Your assignment: Without changing anything, reproduce every record below.

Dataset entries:
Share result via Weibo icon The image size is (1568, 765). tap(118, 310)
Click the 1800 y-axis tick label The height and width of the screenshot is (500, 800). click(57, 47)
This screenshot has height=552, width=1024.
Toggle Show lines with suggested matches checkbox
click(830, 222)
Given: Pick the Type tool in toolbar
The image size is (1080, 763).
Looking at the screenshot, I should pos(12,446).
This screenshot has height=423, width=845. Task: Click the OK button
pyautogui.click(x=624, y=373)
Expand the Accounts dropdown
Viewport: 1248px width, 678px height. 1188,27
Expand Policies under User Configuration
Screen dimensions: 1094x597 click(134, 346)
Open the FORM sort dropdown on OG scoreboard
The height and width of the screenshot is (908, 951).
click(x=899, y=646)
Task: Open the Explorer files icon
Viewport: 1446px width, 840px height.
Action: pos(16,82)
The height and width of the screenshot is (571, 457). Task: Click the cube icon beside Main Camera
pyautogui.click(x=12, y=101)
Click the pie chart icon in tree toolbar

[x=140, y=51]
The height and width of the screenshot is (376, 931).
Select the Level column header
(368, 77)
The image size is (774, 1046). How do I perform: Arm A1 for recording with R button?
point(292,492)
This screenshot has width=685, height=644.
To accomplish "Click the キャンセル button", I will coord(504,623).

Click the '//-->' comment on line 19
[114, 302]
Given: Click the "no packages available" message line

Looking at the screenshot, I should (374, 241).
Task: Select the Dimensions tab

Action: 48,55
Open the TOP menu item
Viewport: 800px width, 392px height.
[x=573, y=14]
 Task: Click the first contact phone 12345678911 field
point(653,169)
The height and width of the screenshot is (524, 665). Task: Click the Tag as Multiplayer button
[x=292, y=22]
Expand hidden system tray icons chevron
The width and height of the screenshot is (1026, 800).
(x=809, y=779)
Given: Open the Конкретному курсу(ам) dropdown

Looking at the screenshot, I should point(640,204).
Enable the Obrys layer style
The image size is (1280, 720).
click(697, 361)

Answer to this task:
Share result via Weibo icon The image size is (1568, 765). tap(118, 310)
Click the 1800 y-axis tick label The height and width of the screenshot is (500, 800). click(57, 47)
This screenshot has height=552, width=1024.
Toggle Show lines with suggested matches checkbox
click(830, 222)
Given: Pick the Type tool in toolbar
The image size is (1080, 763).
Looking at the screenshot, I should pos(12,446).
This screenshot has height=423, width=845. Task: Click the OK button
pyautogui.click(x=624, y=373)
Expand the Accounts dropdown
Viewport: 1248px width, 678px height. 1188,27
Expand Policies under User Configuration
Screen dimensions: 1094x597 click(134, 346)
Open the FORM sort dropdown on OG scoreboard
The height and width of the screenshot is (908, 951).
click(x=899, y=646)
Task: Open the Explorer files icon
Viewport: 1446px width, 840px height.
Action: pos(16,82)
The height and width of the screenshot is (571, 457). Task: Click the cube icon beside Main Camera
pyautogui.click(x=12, y=101)
Click the pie chart icon in tree toolbar

[x=140, y=51]
The height and width of the screenshot is (376, 931).
Select the Level column header
(368, 77)
The image size is (774, 1046). How do I perform: Arm A1 for recording with R button?
point(292,492)
This screenshot has width=685, height=644.
To accomplish "Click the キャンセル button", I will coord(504,623).

Click the '//-->' comment on line 19
[114, 302]
Given: Click the "no packages available" message line

Looking at the screenshot, I should (374, 241).
Task: Select the Dimensions tab

Action: 48,55
Open the TOP menu item
Viewport: 800px width, 392px height.
[x=573, y=14]
 Task: Click the first contact phone 12345678911 field
point(653,169)
The height and width of the screenshot is (524, 665). Task: Click the Tag as Multiplayer button
[x=292, y=22]
Expand hidden system tray icons chevron
The width and height of the screenshot is (1026, 800).
(x=809, y=779)
Given: Open the Конкретному курсу(ам) dropdown

Looking at the screenshot, I should point(640,204).
Enable the Obrys layer style
The image size is (1280, 720).
click(697, 361)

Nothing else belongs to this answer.